Datos del IMSS y del ISSSTE muestran que la relación entre trabajadores activos y pensionados pasó de 6.6 a uno en 1998 a apenas cuatro a uno en 2025. En la Comisión Federal de Electricidad (CFE) la tendencia también se ha acentuado, al pasar de 3.7 activos por pensionado en 2003 a 1.8 en la actualidad.
Jorge Fonseca, director general de la firma FACTS, explicó que el fenómeno está asociado a factores como la reducción de la tasa de natalidad, el aumento de la esperanza de vida y los elevados niveles de informalidad laboral.
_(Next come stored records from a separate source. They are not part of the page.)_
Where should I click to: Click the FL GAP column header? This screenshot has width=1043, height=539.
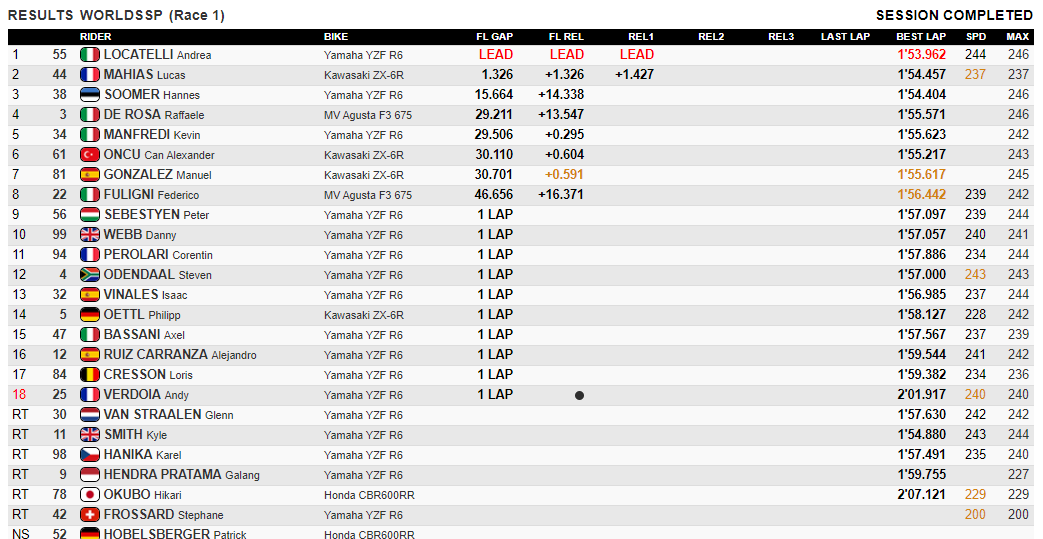[x=494, y=37]
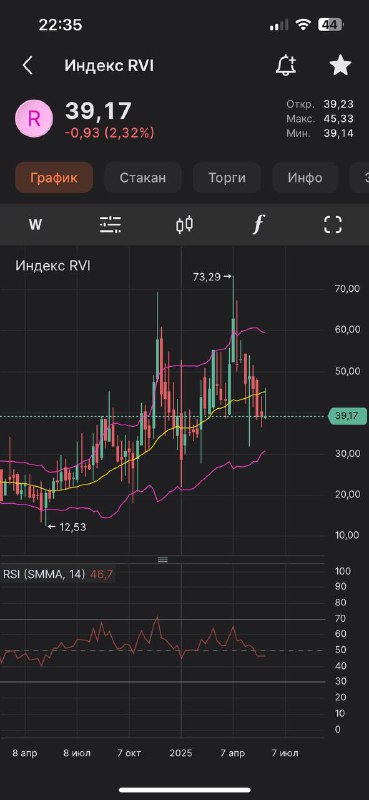Open the Торги tab
This screenshot has height=800, width=369.
(227, 178)
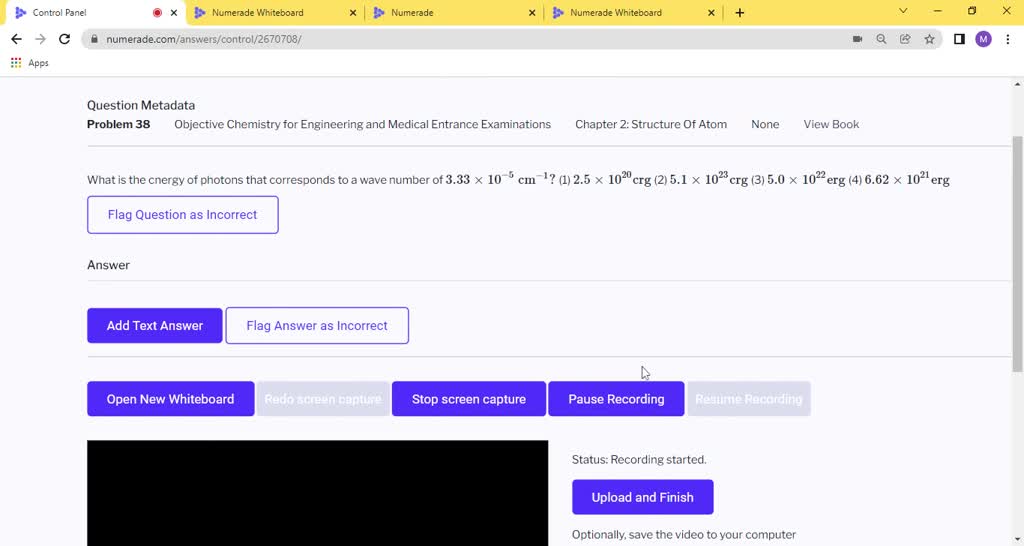Screen dimensions: 1024x546
Task: Click the share page icon
Action: (x=905, y=39)

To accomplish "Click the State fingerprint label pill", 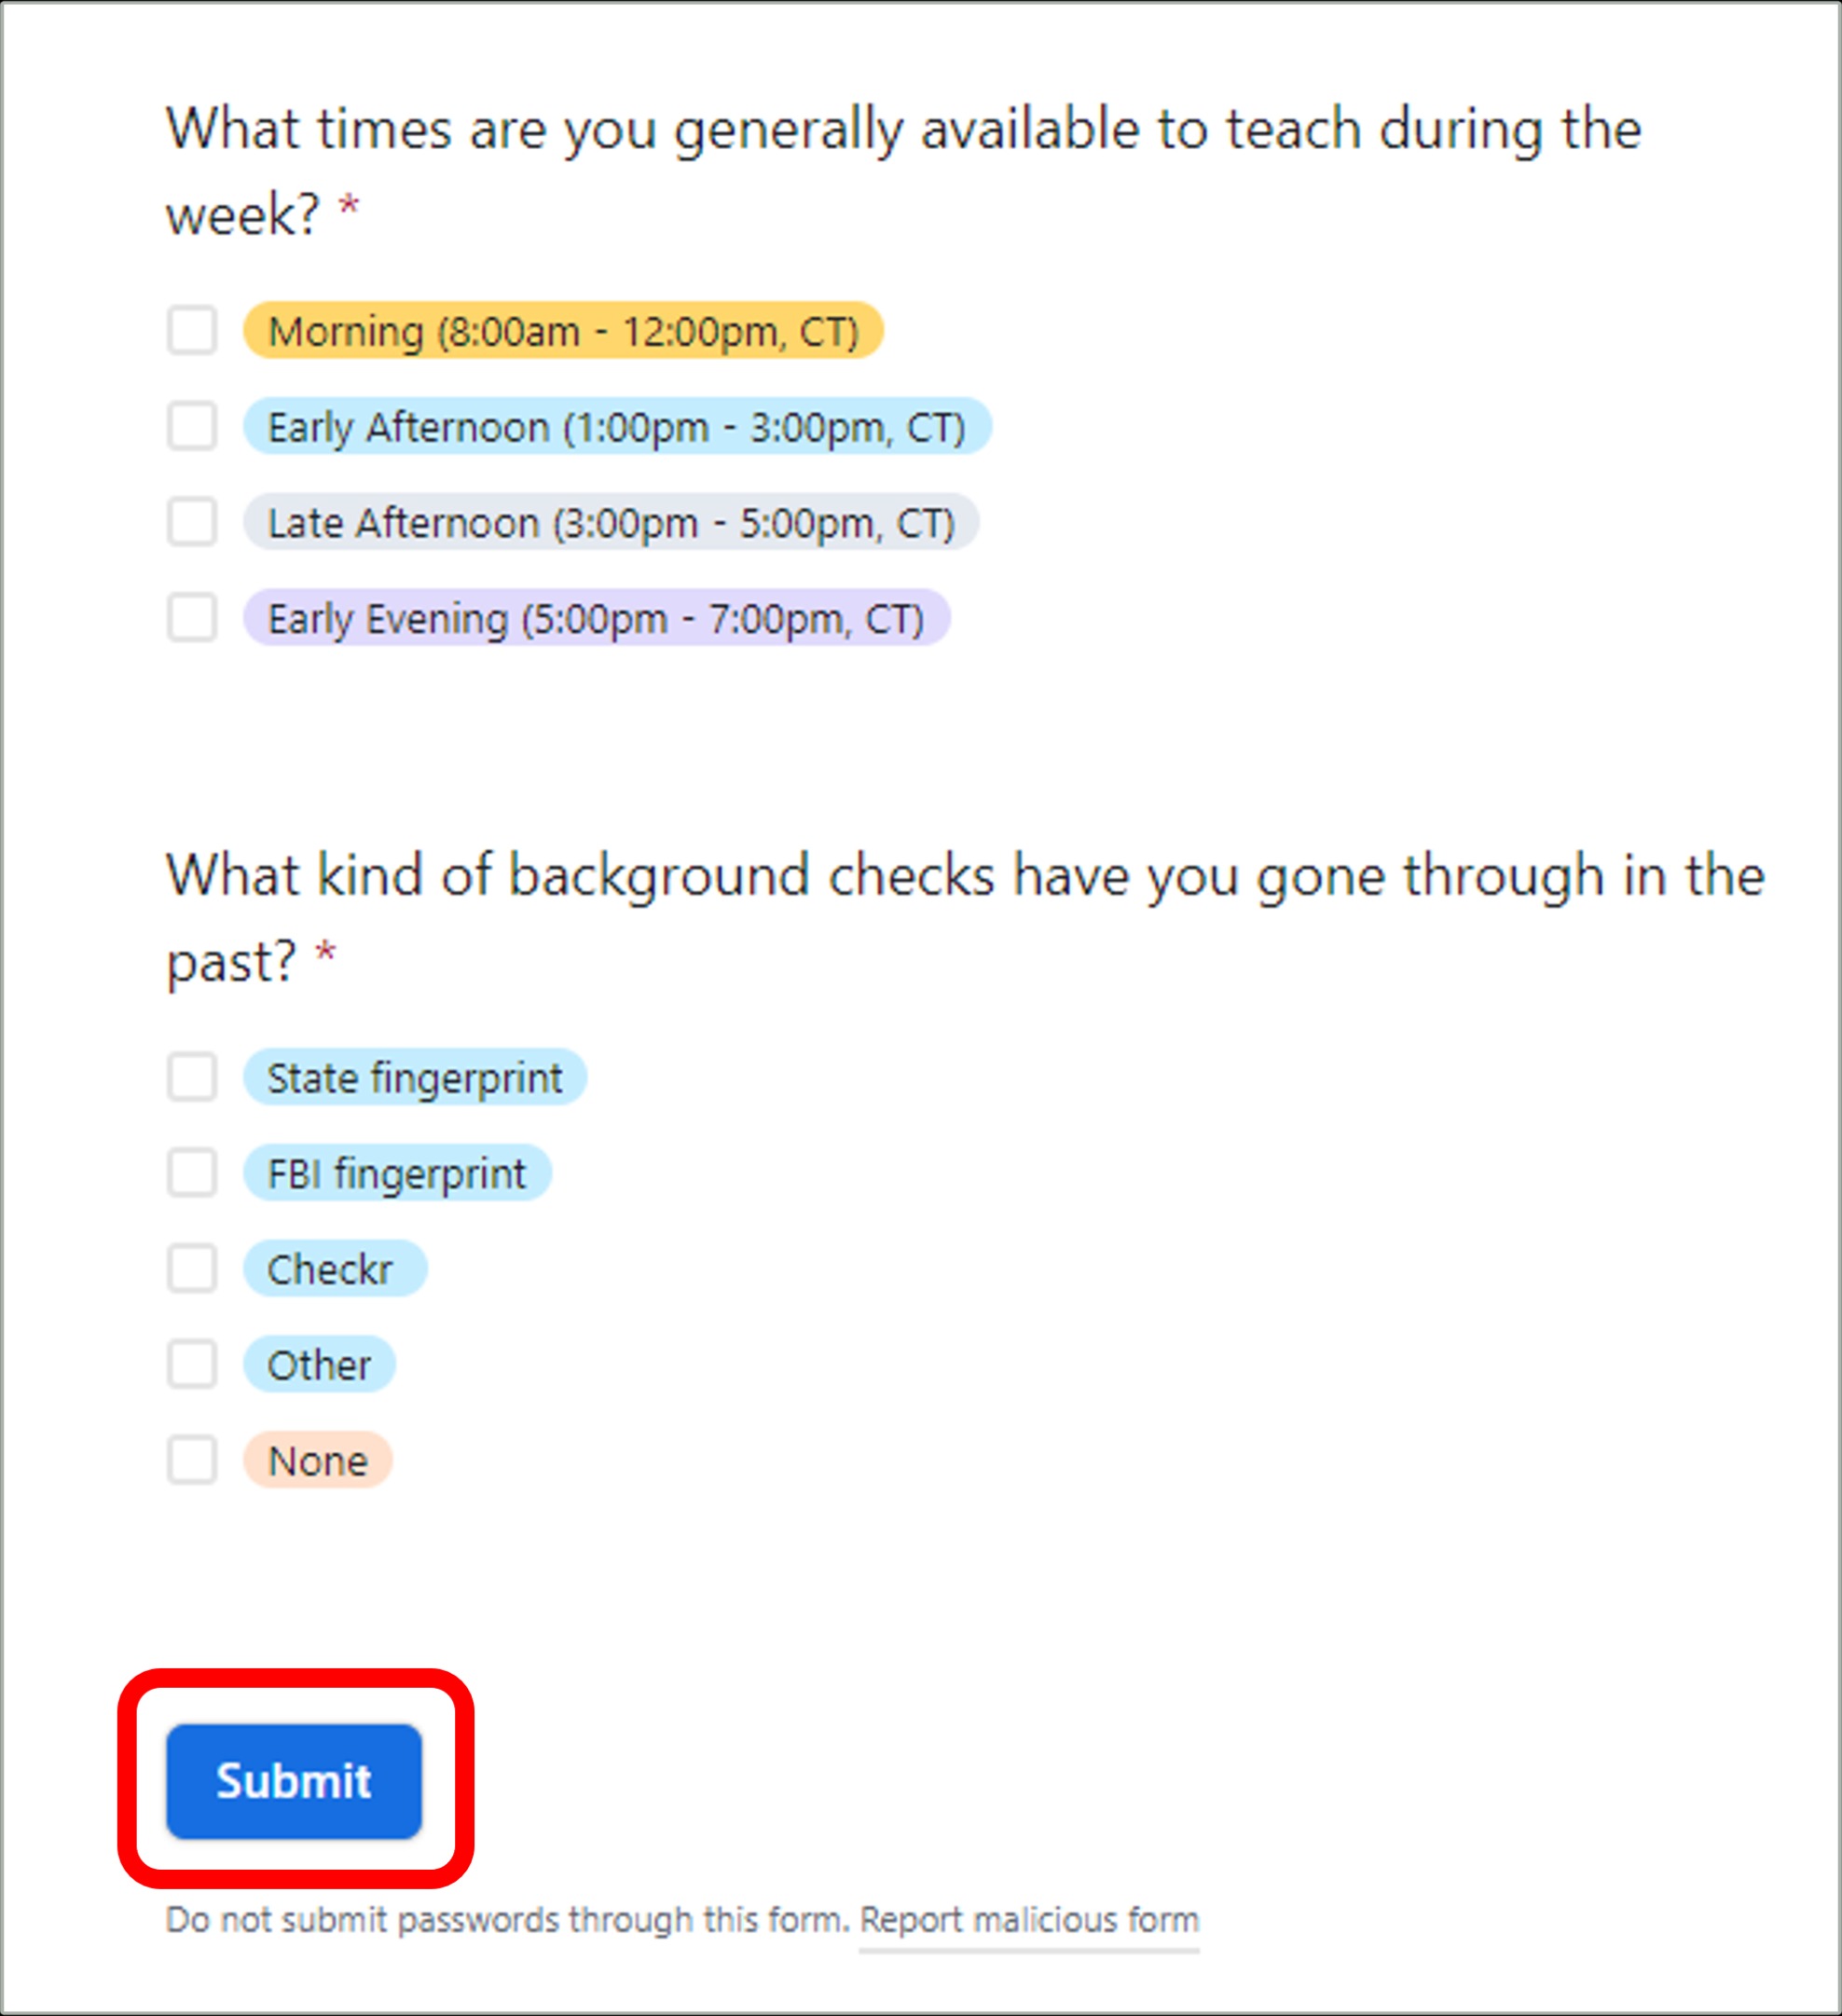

“Hay un desequilibrio entre activos y pensionados, y en la medida que aumente se corre el riesgo de que los recursos de los primeros sean insuficientes para sostener la carga financiera de los segundos”, señaló.
Francisco Miguel Aguirre Farías, director general de Valuaciones Actuariales del Norte (Grupo VAN), destacó que el envejecimiento de la población está acelerando el crecimiento del número de pensionados.
Además, recordó que 55 por ciento de la población ocupada trabaja en la informalidad, sin acceso a seguridad social. Ante este panorama, especialistas plantean reformar los esquemas de beneficio definido y fortalecer las cuentas individuales para garantizar la viabilidad financiera del sistema de retiro en el país.